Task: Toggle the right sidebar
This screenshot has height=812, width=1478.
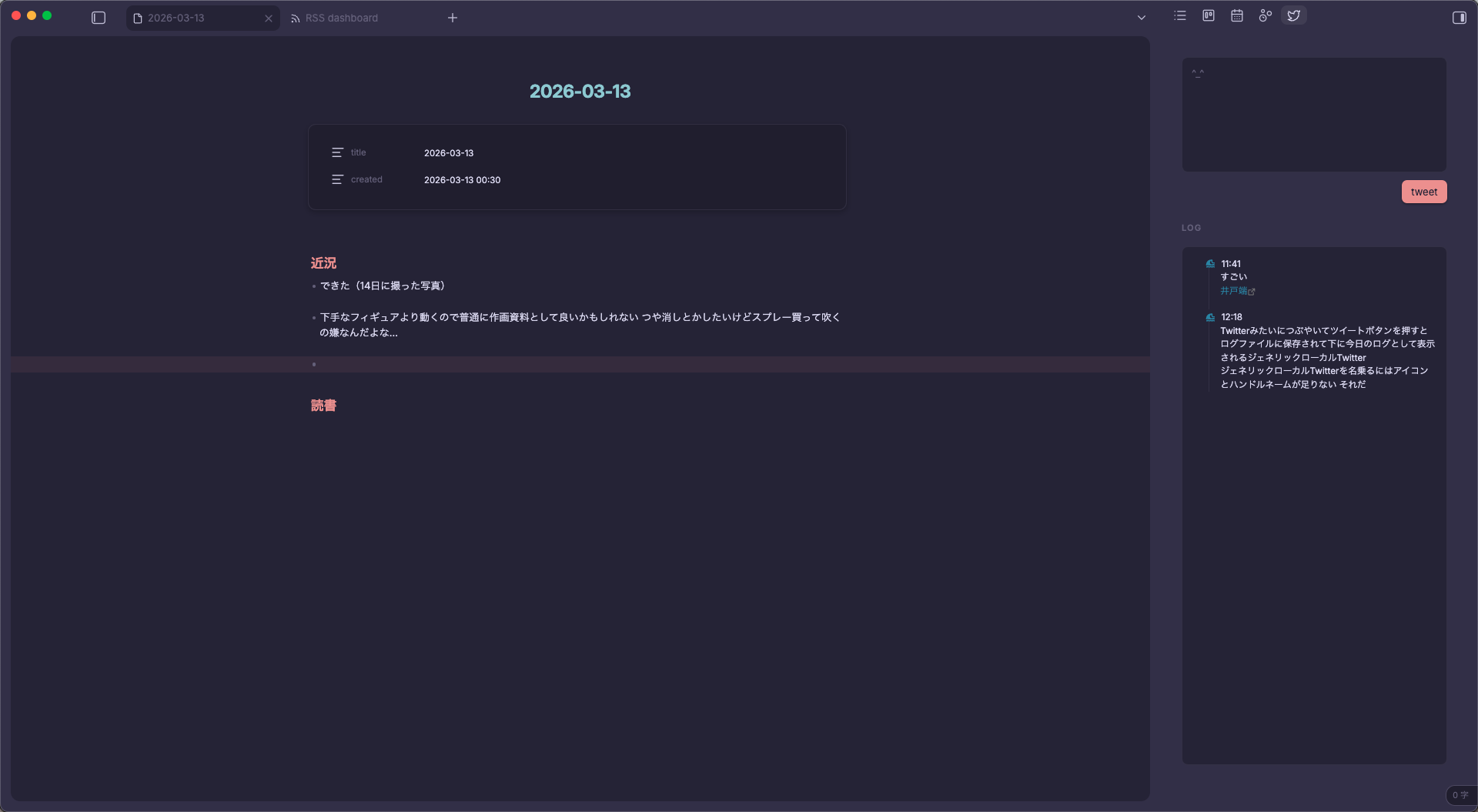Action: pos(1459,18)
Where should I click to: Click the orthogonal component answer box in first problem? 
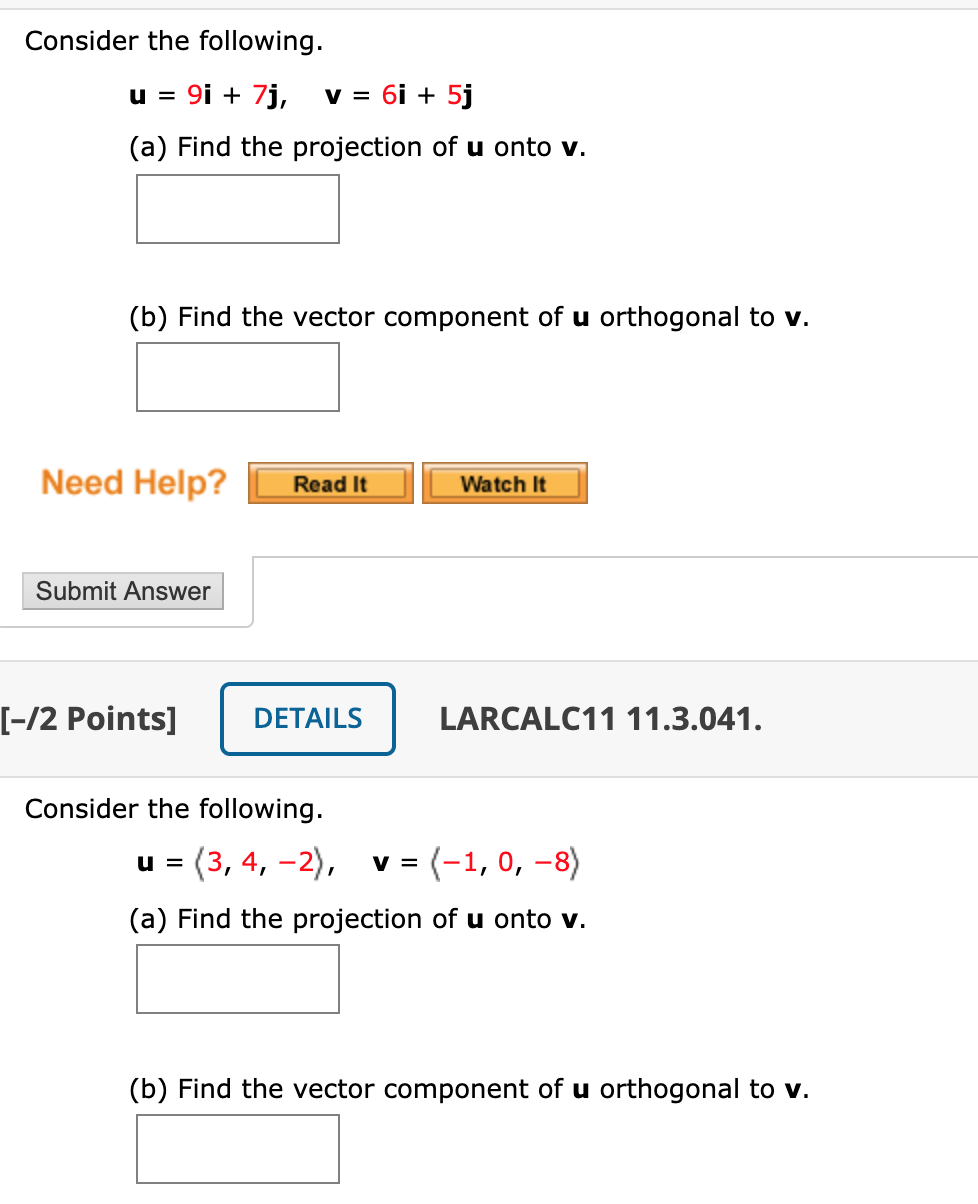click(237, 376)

EXERCISE DESCRIPTION —
Which lines run from the one containing "Where should I" through the last line of the entries above? Output them exactly, both ends included, with no pictures.

OUTPUT OF THE TASK —
Where should I click to: Click the orthogonal component answer box in first problem? 
click(237, 376)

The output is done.